L’altro era una lei, che chiamerò Aurora, una ragazzina di qualche anno meno di me; come pesti, però, eravamo alla pari: una ne pensavamo e mille ne facevamo, poi c’erano Oscar, il figlio del vigile, Marta, più grande di me, con degli occhi azzurri bellissimi, Carletto e le mie due sorelle.

Aurora, dai capelli neri e gli occhi verdi e io, sempre con un berretto in testa, ci eravamo giurati amore eterno, poiché da grandi saremmo diventati marito e moglie; neppure per sogno: quando feci nove anni ci separammo e la nostra promessa finì rumorosamente e molto bagnata.

Comunque eravamo inseparabili. Ci capivamo al volo anche senza parlare e la stessa cosa accadeva con Macchia. Condividevamo ogni cosa, buona o cattiva, e non passava settimana senza qualche tirata d’orecchi o un ceffone ben meritato.

Molto spesso, dopo aver combinato qualche guaio, il mio papà ci correva dietro e noi come scimmie salivamo su un grande albero, arrampicandoci fino agli ultimi rami e restavamo appollaiati fino a quando le acque non si fossero calmate. Allora la mamma faceva la spia invitandoci a scendere e ci offriva dolcetti fritti e una tazza di mate con latte e tutto finiva lì.

A quella età era naturale che la nostra curiosità prevalesse sulla paura e forse l’incoscienza della giovinezza era più forte.

E poi c’era Macchia, che sembrava una sentinella che davanti al pericolo lanciava l’allarme, e noi giù, via di corsa, fino al rifugio segreto; e lì, nel silenzio, sentivamo soltanto i nostri cuori battere all’impazzata.

Poi mandavamo Macchia a perlustrare i dintorni e lui ci chiamava quando ormai era tutto tranquillo.

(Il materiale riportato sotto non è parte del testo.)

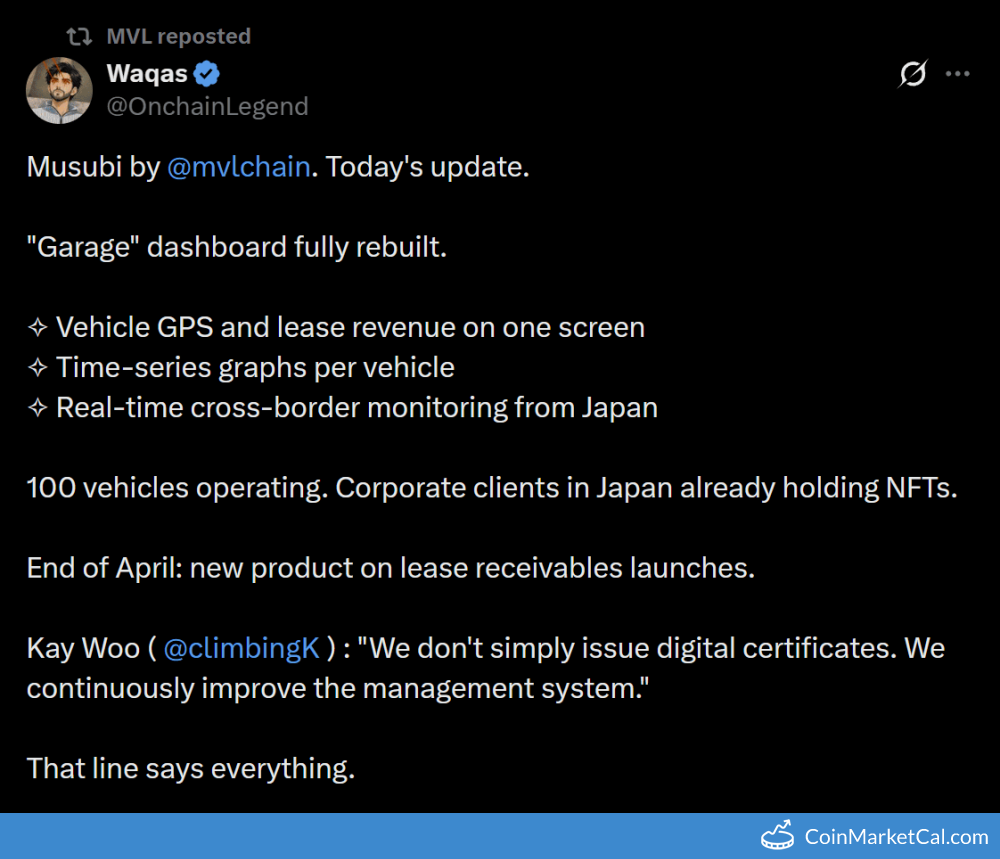
Task: Click the star bullet before "Time-series graphs"
Action: click(37, 368)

Pure se piccoli eravamo liberi come il vento, e la natura stessa ci faceva da maestra. Ogni cosa, ogni evento, dal succedersi dei giorni, la notte stellata, la pioggia, il vento, gli uragani, gli animali, tutti ci insegnavano qualche lezione. Una volta cresciuti, quelle esperienze divennero conoscenza, forgiando il nostro carattere.

In quegli anni il divertimento più comune era quello di giocare certi tiri ai più grandi e quando ottenevamo l’effetto voluto, ci sbudellavamo dalle risate, fino alle lacrime.

 

Capitolo Secondo

Il fantasma del barbone

Questo scherzo non fu mai scoperto da nessuno e divenne una storia vera che incuteva paura, tranne che a noi che sapevamo la verità, essendone stati gli ideatori, gli attori e gli spettatori che se la ridevano. Figuratevi che ancora oggi, dopo tantissimi anni, il ricordo di quanto è accaduto allora mi provoca ilarità, così come tutte le altre storie più buffe.

Le strade che passavano incrociandosi vicino alla nostra casa erano ampie e di terra battuta, e per me infinite, senza un inizio né una fine.

Lì si chiamavano camini reali e parallele ad una di esse correvano i binari della ferrovia a vapore. Anche queste rotaie si perdevano in un punto nell’orizzonte e fra queste e il camino c’erano i pali del telegrafo, tutte e tre come per tenersi compagnia fino a scomparire da entrambi i lati.

I giorni festivi c’era un bel via vai di gauchos, vaccai, peones che a cavallo o in sulky arrivavano alla spicciolata.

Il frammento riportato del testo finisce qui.